Dinuclear gold(I) complexes of bridging bidentate carbene ligands: synthesis, structure and spectroscopic characterisation

Eight dinuclear Au(I)-carbene complexes have been synthesized from various imidazolium-linked cyclophanes and related acyclic bis(imidazolium) salts, by treatment of the imidazolium salts with [Au(I)(SMe2)Cl] in the presence of a carboxylate base. Single crystal structural studies showed that the Au(I)-carbene compounds contain dinuclear (AuL)(2) cations in which a pair of gold(I) centres are linked by a pair of bridging dicarbenoid ligands.
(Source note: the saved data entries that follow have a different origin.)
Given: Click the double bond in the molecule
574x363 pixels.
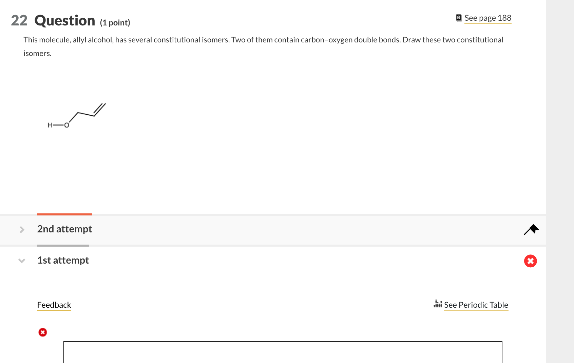Looking at the screenshot, I should [100, 110].
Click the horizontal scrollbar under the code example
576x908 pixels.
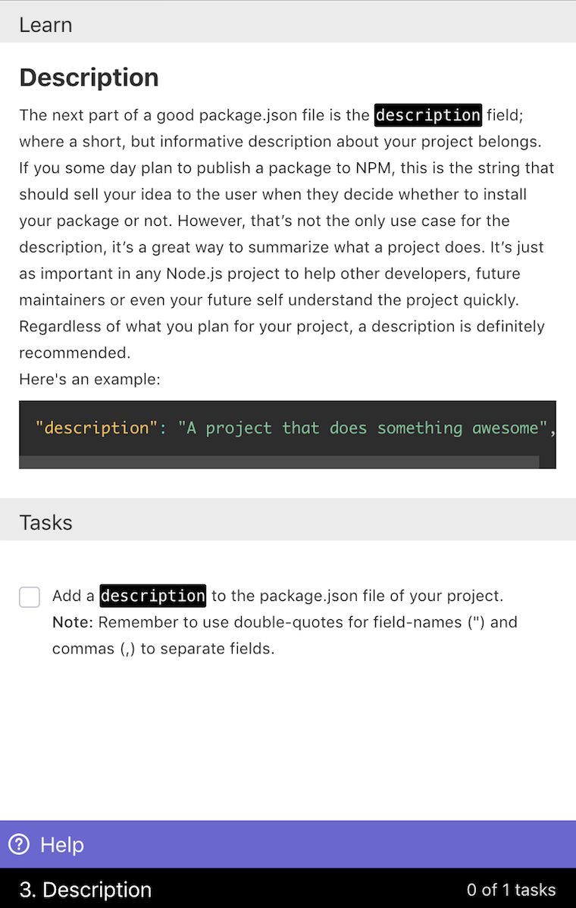click(279, 462)
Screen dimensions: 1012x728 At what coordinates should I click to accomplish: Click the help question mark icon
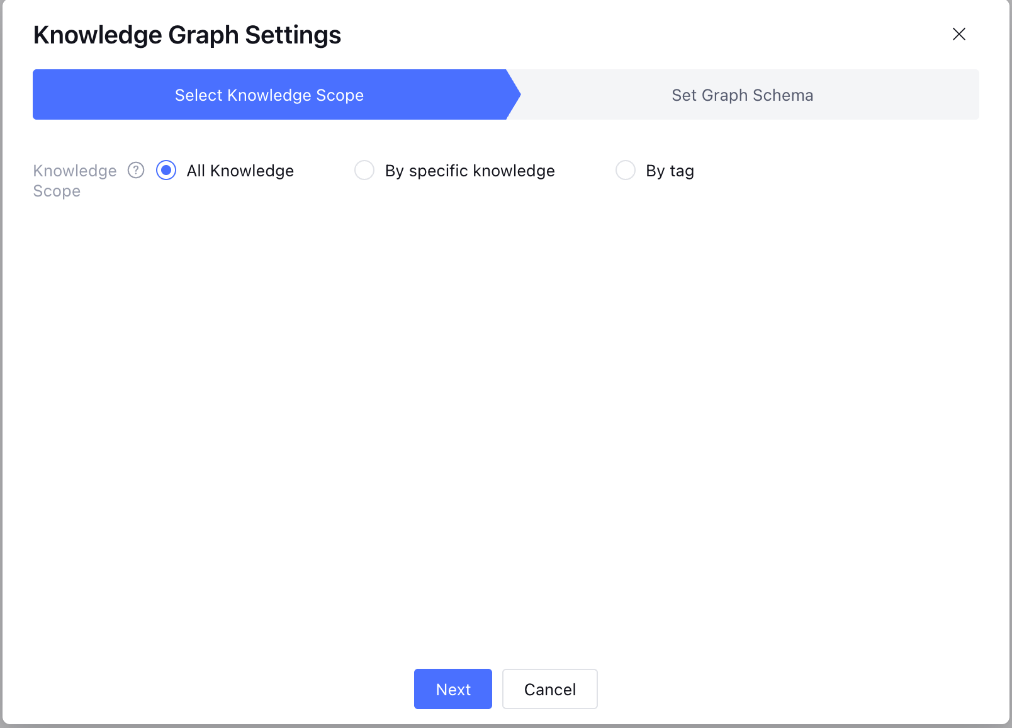(136, 170)
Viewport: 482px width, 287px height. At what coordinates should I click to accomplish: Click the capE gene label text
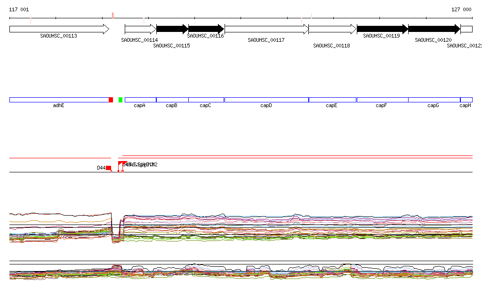click(331, 106)
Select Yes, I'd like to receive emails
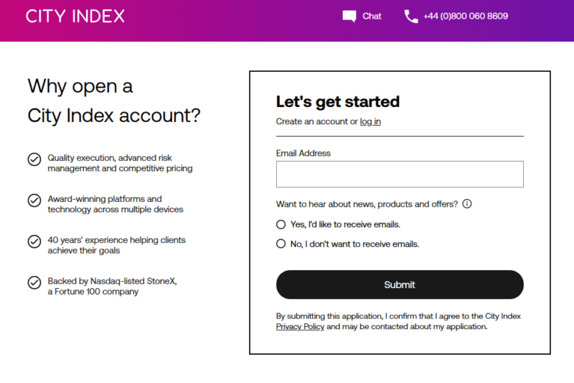Image resolution: width=574 pixels, height=383 pixels. click(x=281, y=224)
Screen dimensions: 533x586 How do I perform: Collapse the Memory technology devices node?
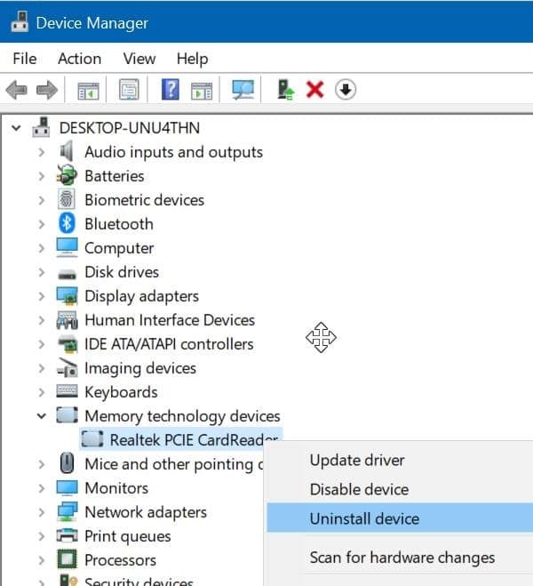41,416
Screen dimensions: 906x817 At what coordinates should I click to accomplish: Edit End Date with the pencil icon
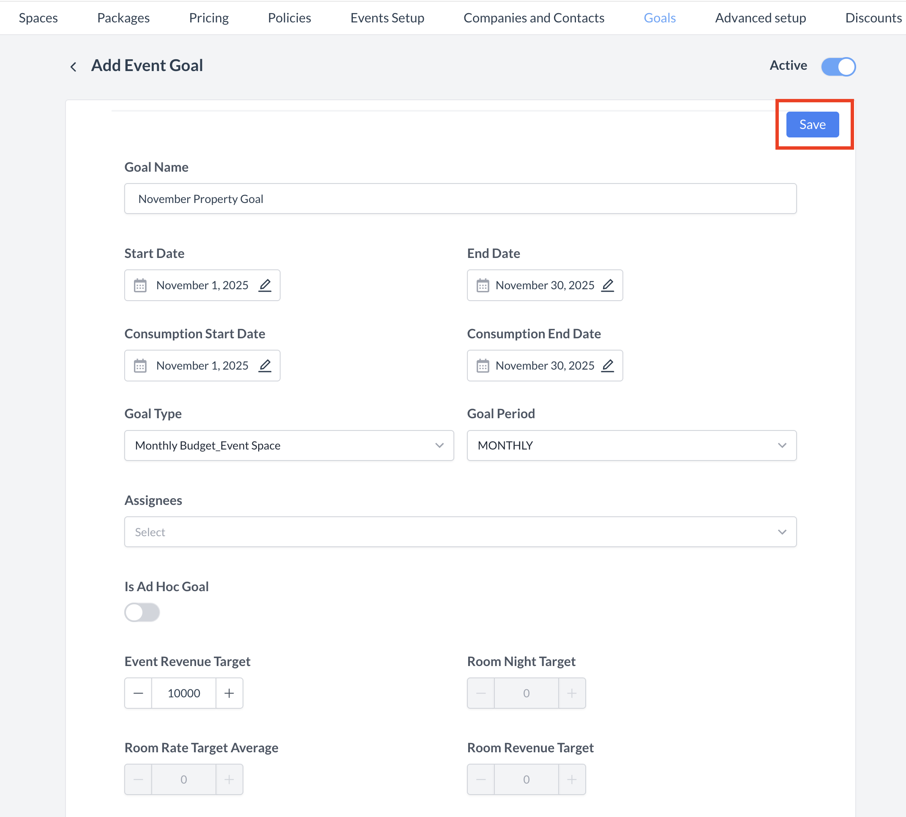click(x=607, y=285)
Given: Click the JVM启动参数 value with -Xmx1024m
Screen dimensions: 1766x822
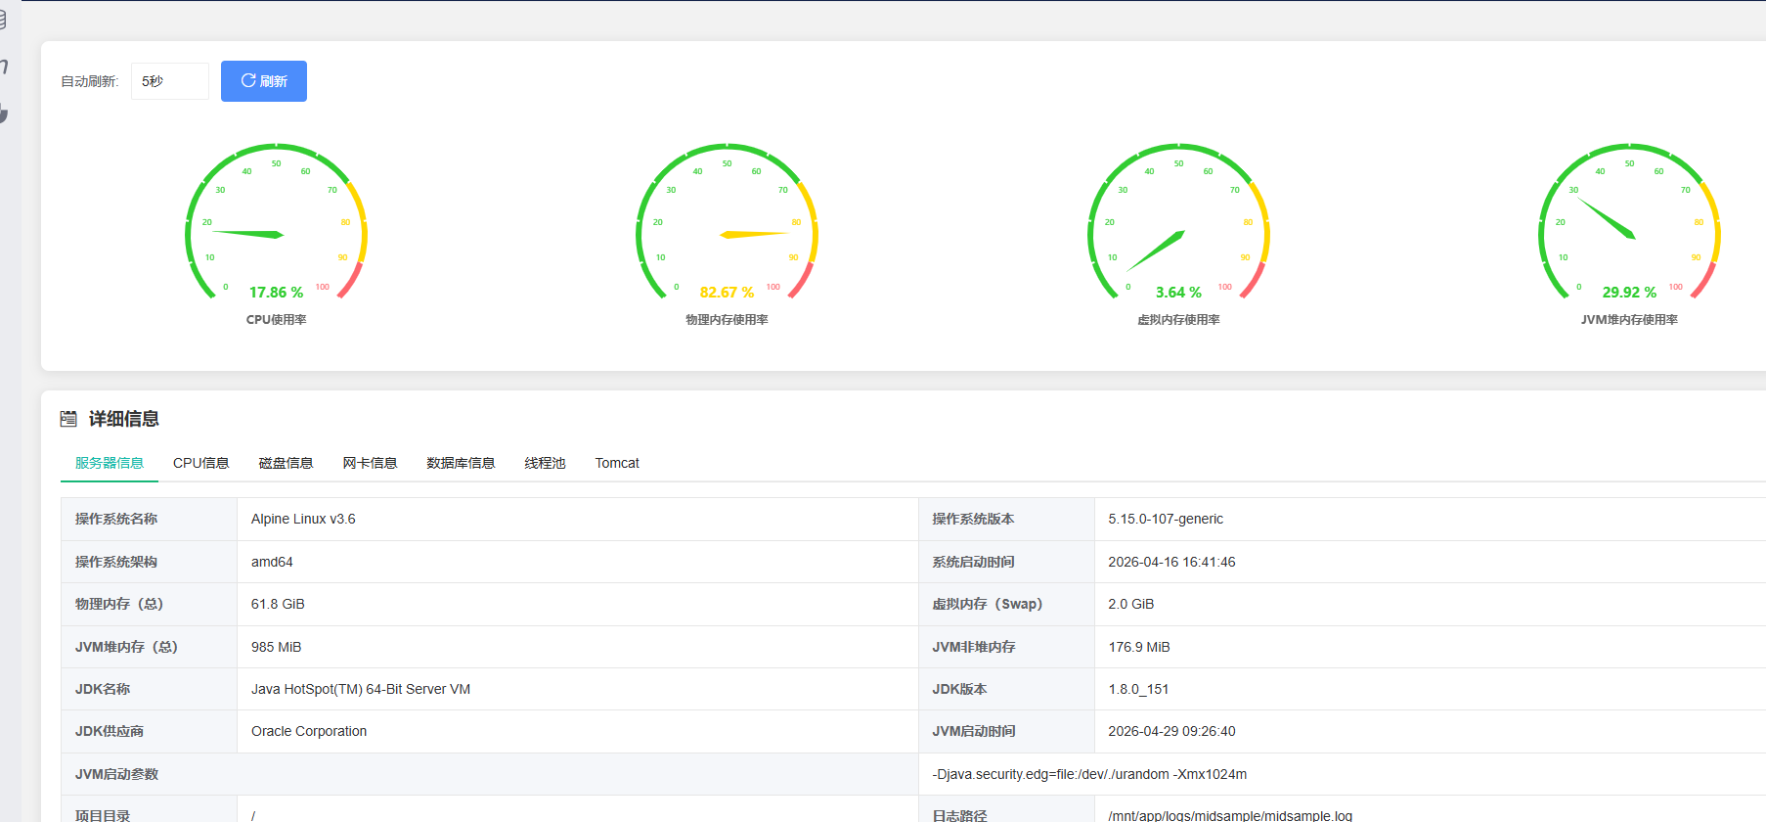Looking at the screenshot, I should click(x=1089, y=774).
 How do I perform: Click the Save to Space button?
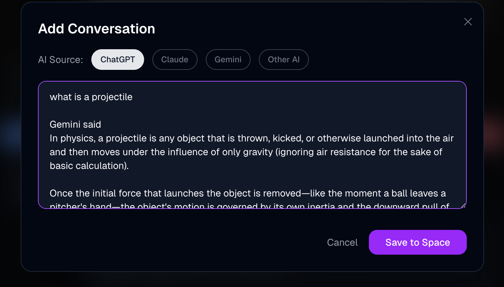click(417, 242)
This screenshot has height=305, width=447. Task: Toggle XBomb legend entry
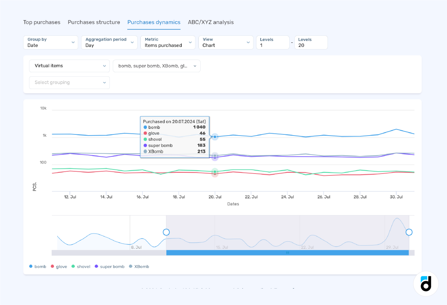139,266
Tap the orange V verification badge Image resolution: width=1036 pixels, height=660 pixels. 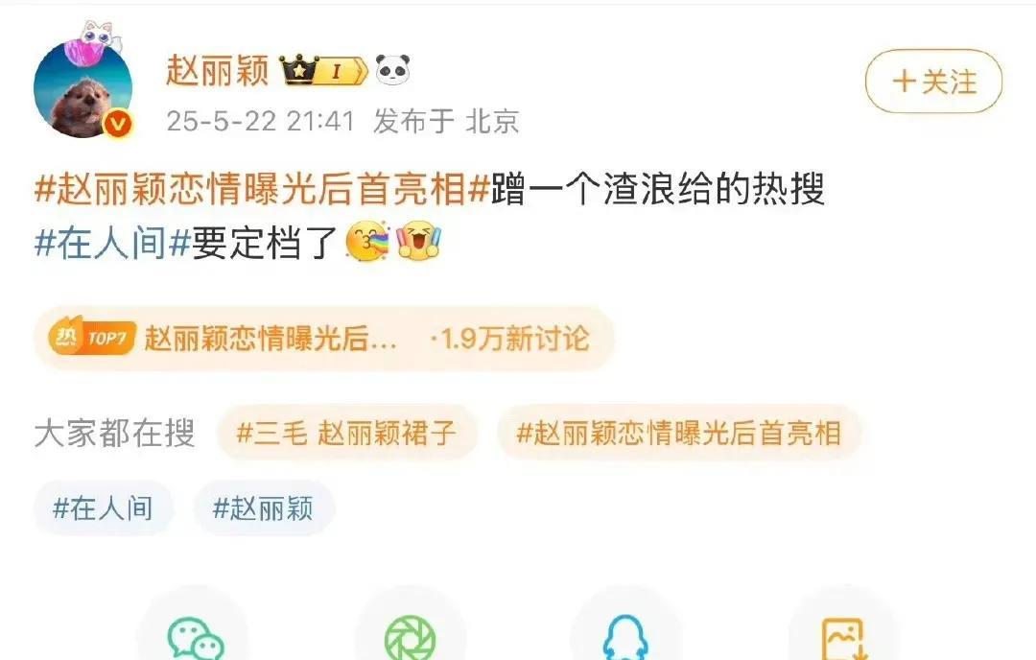click(118, 124)
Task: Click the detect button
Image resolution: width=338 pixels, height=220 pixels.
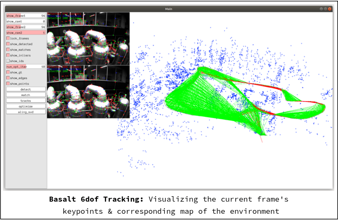Action: 26,89
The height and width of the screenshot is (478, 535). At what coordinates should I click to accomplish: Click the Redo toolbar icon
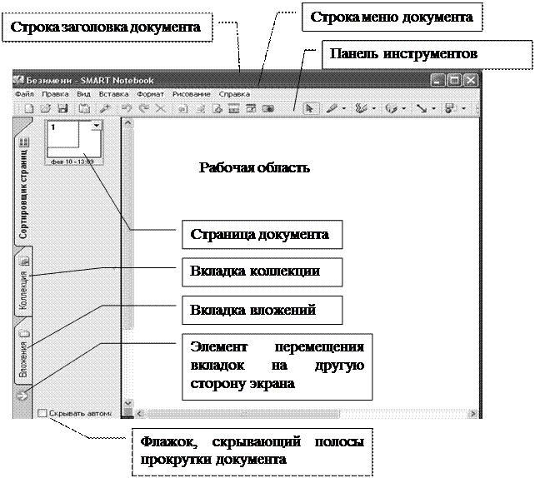click(x=143, y=109)
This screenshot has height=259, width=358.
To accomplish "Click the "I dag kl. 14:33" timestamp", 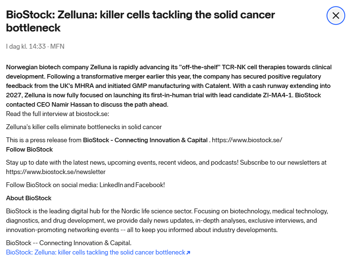I will coord(25,46).
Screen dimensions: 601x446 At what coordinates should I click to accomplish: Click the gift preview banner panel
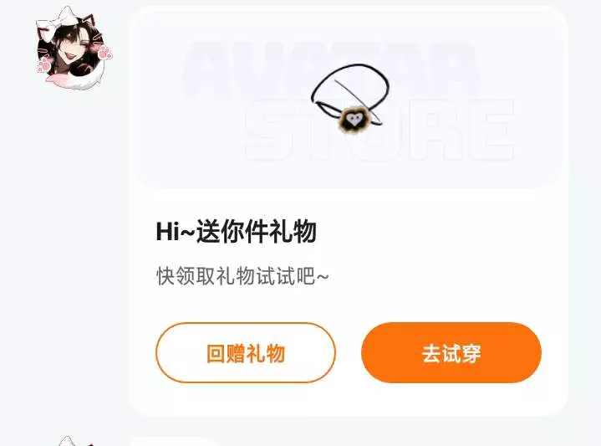(x=349, y=100)
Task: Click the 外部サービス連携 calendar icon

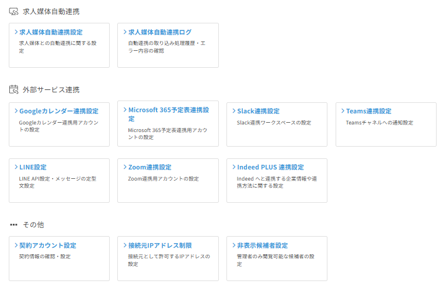Action: (x=14, y=89)
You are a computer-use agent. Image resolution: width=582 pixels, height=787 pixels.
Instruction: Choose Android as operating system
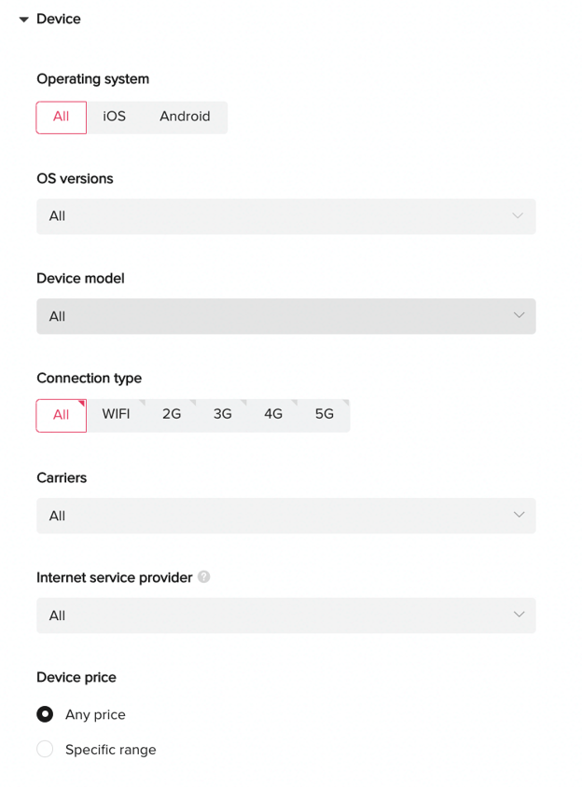(185, 117)
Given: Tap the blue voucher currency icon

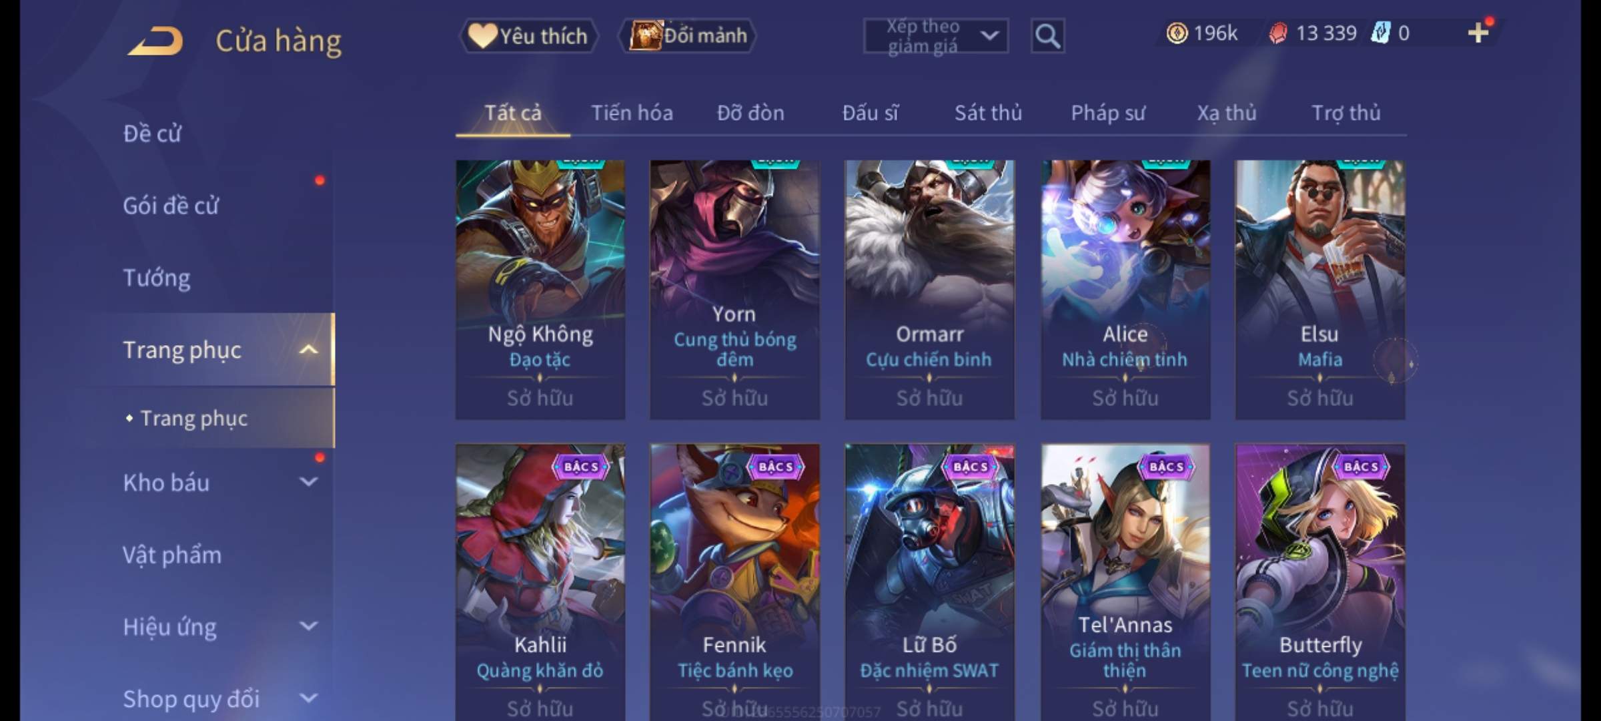Looking at the screenshot, I should [1380, 33].
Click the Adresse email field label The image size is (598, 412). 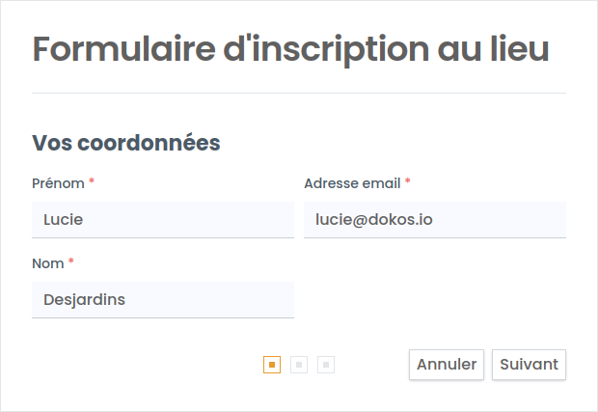point(352,182)
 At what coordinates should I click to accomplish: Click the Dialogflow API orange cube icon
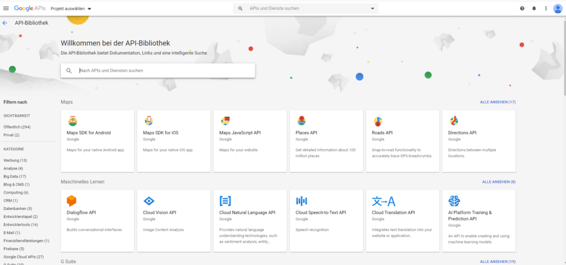point(71,200)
Interestingly, the structural studies revealed short Au...Au contacts of 3.0485(3) Angstrom and 3.5425(6) Angstrom in two of these complexes. NMR studies showed that the (AuL)(2) cations constructed from the cyclophane-based ligands retain a relatively rigid structure in solution, whilst those of the non-cyclophane ligand systems are fluxional in solution. The electronic absorption and emission spectra of the complexes in solution at room temperature were recorded and the complex with the shortest Au...Au contact was found to emit intensely at 400 nm and more weakly at 780 nm upon excitation at 260 nm. The compounds with longer Au...Au separations were not emissive under these conditions.